Dataset records
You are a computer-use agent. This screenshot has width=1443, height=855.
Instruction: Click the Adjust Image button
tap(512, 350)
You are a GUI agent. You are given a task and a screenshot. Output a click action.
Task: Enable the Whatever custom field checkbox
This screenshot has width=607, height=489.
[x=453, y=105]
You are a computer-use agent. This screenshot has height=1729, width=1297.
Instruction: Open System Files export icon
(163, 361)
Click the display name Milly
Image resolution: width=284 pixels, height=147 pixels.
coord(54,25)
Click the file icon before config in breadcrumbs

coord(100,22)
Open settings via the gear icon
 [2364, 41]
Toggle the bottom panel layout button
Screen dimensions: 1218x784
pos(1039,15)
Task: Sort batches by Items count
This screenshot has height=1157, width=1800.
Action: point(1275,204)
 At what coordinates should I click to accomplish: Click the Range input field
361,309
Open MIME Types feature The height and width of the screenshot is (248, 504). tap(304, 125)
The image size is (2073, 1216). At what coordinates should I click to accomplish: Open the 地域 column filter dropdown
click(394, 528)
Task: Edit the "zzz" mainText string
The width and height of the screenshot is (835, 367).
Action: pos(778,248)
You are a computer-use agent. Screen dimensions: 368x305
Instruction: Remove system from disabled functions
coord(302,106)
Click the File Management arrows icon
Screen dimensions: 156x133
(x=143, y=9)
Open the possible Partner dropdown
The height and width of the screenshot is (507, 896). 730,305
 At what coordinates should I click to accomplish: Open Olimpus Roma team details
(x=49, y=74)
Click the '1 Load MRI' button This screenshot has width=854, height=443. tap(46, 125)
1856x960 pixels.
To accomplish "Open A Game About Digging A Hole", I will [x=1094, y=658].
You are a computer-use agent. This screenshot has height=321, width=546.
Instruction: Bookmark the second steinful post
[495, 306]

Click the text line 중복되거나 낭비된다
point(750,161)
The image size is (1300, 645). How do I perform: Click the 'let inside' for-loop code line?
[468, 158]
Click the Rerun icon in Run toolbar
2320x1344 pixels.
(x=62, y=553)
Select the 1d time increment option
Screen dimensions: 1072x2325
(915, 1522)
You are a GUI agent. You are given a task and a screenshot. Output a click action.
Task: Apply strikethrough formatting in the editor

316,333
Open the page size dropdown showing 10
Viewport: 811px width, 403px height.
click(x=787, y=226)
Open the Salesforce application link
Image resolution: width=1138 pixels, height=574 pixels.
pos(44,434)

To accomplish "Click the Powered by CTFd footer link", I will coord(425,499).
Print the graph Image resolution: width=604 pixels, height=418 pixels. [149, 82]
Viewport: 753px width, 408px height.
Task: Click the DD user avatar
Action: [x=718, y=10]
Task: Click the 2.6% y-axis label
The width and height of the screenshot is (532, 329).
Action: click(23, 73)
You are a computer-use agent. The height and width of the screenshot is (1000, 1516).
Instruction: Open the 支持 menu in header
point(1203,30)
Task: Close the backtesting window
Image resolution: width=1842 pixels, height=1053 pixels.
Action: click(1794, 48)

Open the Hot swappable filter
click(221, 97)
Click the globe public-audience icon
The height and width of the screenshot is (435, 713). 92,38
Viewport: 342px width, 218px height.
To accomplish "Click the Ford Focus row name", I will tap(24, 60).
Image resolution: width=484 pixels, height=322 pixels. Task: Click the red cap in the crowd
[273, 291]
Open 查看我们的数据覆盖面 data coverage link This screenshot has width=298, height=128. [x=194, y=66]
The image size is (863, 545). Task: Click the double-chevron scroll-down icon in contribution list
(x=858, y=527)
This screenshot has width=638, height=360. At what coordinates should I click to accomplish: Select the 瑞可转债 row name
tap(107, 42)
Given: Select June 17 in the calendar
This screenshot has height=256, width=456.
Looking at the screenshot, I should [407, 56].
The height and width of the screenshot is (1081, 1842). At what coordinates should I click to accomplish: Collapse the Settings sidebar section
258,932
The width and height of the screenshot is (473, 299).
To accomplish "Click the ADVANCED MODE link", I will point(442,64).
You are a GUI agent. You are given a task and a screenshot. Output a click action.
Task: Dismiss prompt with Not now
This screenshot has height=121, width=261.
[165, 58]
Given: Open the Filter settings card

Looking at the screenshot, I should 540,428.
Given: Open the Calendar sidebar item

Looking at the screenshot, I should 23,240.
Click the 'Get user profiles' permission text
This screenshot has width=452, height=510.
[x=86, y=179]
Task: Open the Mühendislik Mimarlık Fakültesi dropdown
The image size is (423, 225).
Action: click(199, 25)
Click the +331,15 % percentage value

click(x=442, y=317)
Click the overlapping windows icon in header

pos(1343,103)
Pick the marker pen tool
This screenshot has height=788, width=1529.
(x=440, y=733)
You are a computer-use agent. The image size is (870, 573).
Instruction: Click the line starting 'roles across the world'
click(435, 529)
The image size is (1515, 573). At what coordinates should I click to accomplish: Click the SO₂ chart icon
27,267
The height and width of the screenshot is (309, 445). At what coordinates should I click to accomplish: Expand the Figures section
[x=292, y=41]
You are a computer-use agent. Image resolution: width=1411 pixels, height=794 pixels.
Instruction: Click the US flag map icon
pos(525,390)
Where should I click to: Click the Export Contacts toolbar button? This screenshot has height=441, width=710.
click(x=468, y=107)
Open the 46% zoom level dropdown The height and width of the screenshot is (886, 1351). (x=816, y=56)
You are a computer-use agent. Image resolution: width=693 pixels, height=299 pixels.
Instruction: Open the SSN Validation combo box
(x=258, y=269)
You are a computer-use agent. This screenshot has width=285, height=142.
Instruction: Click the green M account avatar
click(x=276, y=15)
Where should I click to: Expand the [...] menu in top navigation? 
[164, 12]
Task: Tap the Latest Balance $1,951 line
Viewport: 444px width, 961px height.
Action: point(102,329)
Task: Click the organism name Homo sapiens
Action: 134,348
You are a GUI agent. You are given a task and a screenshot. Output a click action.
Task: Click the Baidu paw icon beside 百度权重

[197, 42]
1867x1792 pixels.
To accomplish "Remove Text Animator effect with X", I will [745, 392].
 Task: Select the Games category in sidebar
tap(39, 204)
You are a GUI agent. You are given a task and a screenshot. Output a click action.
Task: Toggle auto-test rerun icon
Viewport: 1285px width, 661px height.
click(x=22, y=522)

Exercise:
Render all of the entries above as a JSON list of strings, with one string for each line and no strings for blank lines.

Final result:
[
  "You are a computer-use agent. This screenshot has width=1443, height=855.",
  "Instruction: Click the Adjust Image button",
  "tap(512, 350)",
  "You are a GUI agent. You are given a task and a screenshot. Output a click action.",
  "Task: Enable the Whatever custom field checkbox",
  "This screenshot has width=607, height=489.",
  "[x=453, y=105]",
  "You are a computer-use agent. This screenshot has height=1729, width=1297.",
  "Instruction: Open System Files export icon",
  "(163, 361)",
  "Click the display name Milly",
  "Image resolution: width=284 pixels, height=147 pixels.",
  "coord(54,25)",
  "Click the file icon before config in breadcrumbs",
  "coord(100,22)",
  "Open settings via the gear icon",
  " [2364, 41]",
  "Toggle the bottom panel layout button",
  "Screen dimensions: 1218x784",
  "pos(1039,15)",
  "Task: Sort batches by Items count",
  "This screenshot has height=1157, width=1800.",
  "Action: point(1275,204)",
  " At what coordinates should I click to accomplish: Click the Range input field",
  "361,309",
  "Open MIME Types feature The height and width of the screenshot is (248, 504). tap(304, 125)",
  "The image size is (2073, 1216). At what coordinates should I click to accomplish: Open the 地域 column filter dropdown",
  "click(394, 528)",
  "Task: Edit the \"zzz\" mainText string",
  "The width and height of the screenshot is (835, 367).",
  "Action: pos(778,248)",
  "You are a computer-use agent. Screen dimensions: 368x305",
  "Instruction: Remove system from disabled functions",
  "coord(302,106)",
  "Click the File Management arrows icon",
  "Screen dimensions: 156x133",
  "(x=143, y=9)",
  "Open the possible Partner dropdown",
  "The height and width of the screenshot is (507, 896). 730,305",
  " At what coordinates should I click to accomplish: Open Olimpus Roma team details",
  "(x=49, y=74)",
  "Click the '1 Load MRI' button This screenshot has width=854, height=443. tap(46, 125)",
  "1856x960 pixels.",
  "To accomplish \"Open A Game About Digging A Hole\", I will [x=1094, y=658].",
  "You are a computer-use agent. This screenshot has height=321, width=546.",
  "Instruction: Bookmark the second steinful post",
  "[495, 306]",
  "Click the text line 중복되거나 낭비된다",
  "point(750,161)",
  "The image size is (1300, 645). How do I perform: Click the 'let inside' for-loop code line?",
  "[468, 158]",
  "Click the Rerun icon in Run toolbar",
  "2320x1344 pixels.",
  "(x=62, y=553)",
  "Select the 1d time increment option",
  "Screen dimensions: 1072x2325",
  "(915, 1522)",
  "You are a GUI agent. You are given a task and a screenshot. Output a click action.",
  "Task: Apply strikethrough formatting in the editor",
  "316,333",
  "Open the page size dropdown showing 10",
  "Viewport: 811px width, 403px height.",
  "click(x=787, y=226)",
  "Open the Salesforce application link",
  "Image resolution: width=1138 pixels, height=574 pixels.",
  "pos(44,434)",
  "To accomplish \"Click the Powered by CTFd footer link\", I will coord(425,499).",
  "Print the graph Image resolution: width=604 pixels, height=418 pixels. [149, 82]",
  "Viewport: 753px width, 408px height.",
  "Task: Click the DD user avatar",
  "Action: [x=718, y=10]",
  "Task: Click the 2.6% y-axis label",
  "The width and height of the screenshot is (532, 329).",
  "Action: click(23, 73)",
  "You are a computer-use agent. The height and width of the screenshot is (1000, 1516).",
  "Instruction: Open the 支持 menu in header",
  "point(1203,30)",
  "Task: Close the backtesting window",
  "Image resolution: width=1842 pixels, height=1053 pixels.",
  "Action: click(1794, 48)",
  "Open the Hot swappable filter",
  "click(221, 97)",
  "Click the globe public-audience icon",
  "The height and width of the screenshot is (435, 713). 92,38",
  "Viewport: 342px width, 218px height.",
  "To accomplish \"Click the Ford Focus row name\", I will tap(24, 60).",
  "Image resolution: width=484 pixels, height=322 pixels. Task: Click the red cap in the crowd",
  "[273, 291]",
  "Open 查看我们的数据覆盖面 data coverage link This screenshot has width=298, height=128. [x=194, y=66]",
  "The image size is (863, 545). Task: Click the double-chevron scroll-down icon in contribution list",
  "(x=858, y=527)",
  "This screenshot has width=638, height=360. At what coordinates should I click to accomplish: Select the 瑞可转债 row name",
  "tap(107, 42)",
  "Given: Select June 17 in the calendar",
  "This screenshot has height=256, width=456.",
  "Looking at the screenshot, I should [407, 56].",
  "The height and width of the screenshot is (1081, 1842). At what coordinates should I click to accomplish: Collapse the Settings sidebar section",
  "258,932",
  "The width and height of the screenshot is (473, 299).",
  "To accomplish \"Click the ADVANCED MODE link\", I will point(442,64).",
  "You are a GUI agent. You are given a task and a screenshot. Output a click action.",
  "Task: Dismiss prompt with Not now",
  "This screenshot has height=121, width=261.",
  "[165, 58]",
  "Given: Open the Filter settings card",
  "Looking at the screenshot, I should 540,428.",
  "Given: Open the Calendar sidebar item",
  "Looking at the screenshot, I should 23,240.",
  "Click the 'Get user profiles' permission text",
  "This screenshot has width=452, height=510.",
  "[x=86, y=179]",
  "Task: Open the Mühendislik Mimarlık Fakültesi dropdown",
  "The image size is (423, 225).",
  "Action: click(199, 25)",
  "Click the +331,15 % percentage value",
  "click(x=442, y=317)",
  "Click the overlapping windows icon in header",
  "pos(1343,103)",
  "Pick the marker pen tool",
  "This screenshot has height=788, width=1529.",
  "(x=440, y=733)",
  "You are a computer-use agent. The image size is (870, 573).",
  "Instruction: Click the line starting 'roles across the world'",
  "click(435, 529)",
  "The image size is (1515, 573). At what coordinates should I click to accomplish: Click the SO₂ chart icon",
  "27,267",
  "The height and width of the screenshot is (309, 445). At what coordinates should I click to accomplish: Expand the Figures section",
  "[x=292, y=41]",
  "You are a computer-use agent. Image resolution: width=1411 pixels, height=794 pixels.",
  "Instruction: Click the US flag map icon",
  "pos(525,390)",
  "Where should I click to: Click the Export Contacts toolbar button? This screenshot has height=441, width=710.",
  "click(x=468, y=107)",
  "Open the 46% zoom level dropdown The height and width of the screenshot is (886, 1351). (x=816, y=56)",
  "You are a computer-use agent. Image resolution: width=693 pixels, height=299 pixels.",
  "Instruction: Open the SSN Validation combo box",
  "(x=258, y=269)",
  "You are a computer-use agent. This screenshot has width=285, height=142.",
  "Instruction: Click the green M account avatar",
  "click(x=276, y=15)",
  "Where should I click to: Expand the [...] menu in top navigation? ",
  "[164, 12]",
  "Task: Tap the Latest Balance $1,951 line",
  "Viewport: 444px width, 961px height.",
  "Action: point(102,329)",
  "Task: Click the organism name Homo sapiens",
  "Action: 134,348",
  "You are a GUI agent. You are given a task and a screenshot. Output a click action.",
  "Task: Click the Baidu paw icon beside 百度权重",
  "[197, 42]",
  "1867x1792 pixels.",
  "To accomplish \"Remove Text Animator effect with X\", I will [745, 392].",
  " Task: Select the Games category in sidebar",
  "tap(39, 204)",
  "You are a GUI agent. You are given a task and a screenshot. Output a click action.",
  "Task: Toggle auto-test rerun icon",
  "Viewport: 1285px width, 661px height.",
  "click(x=22, y=522)"
]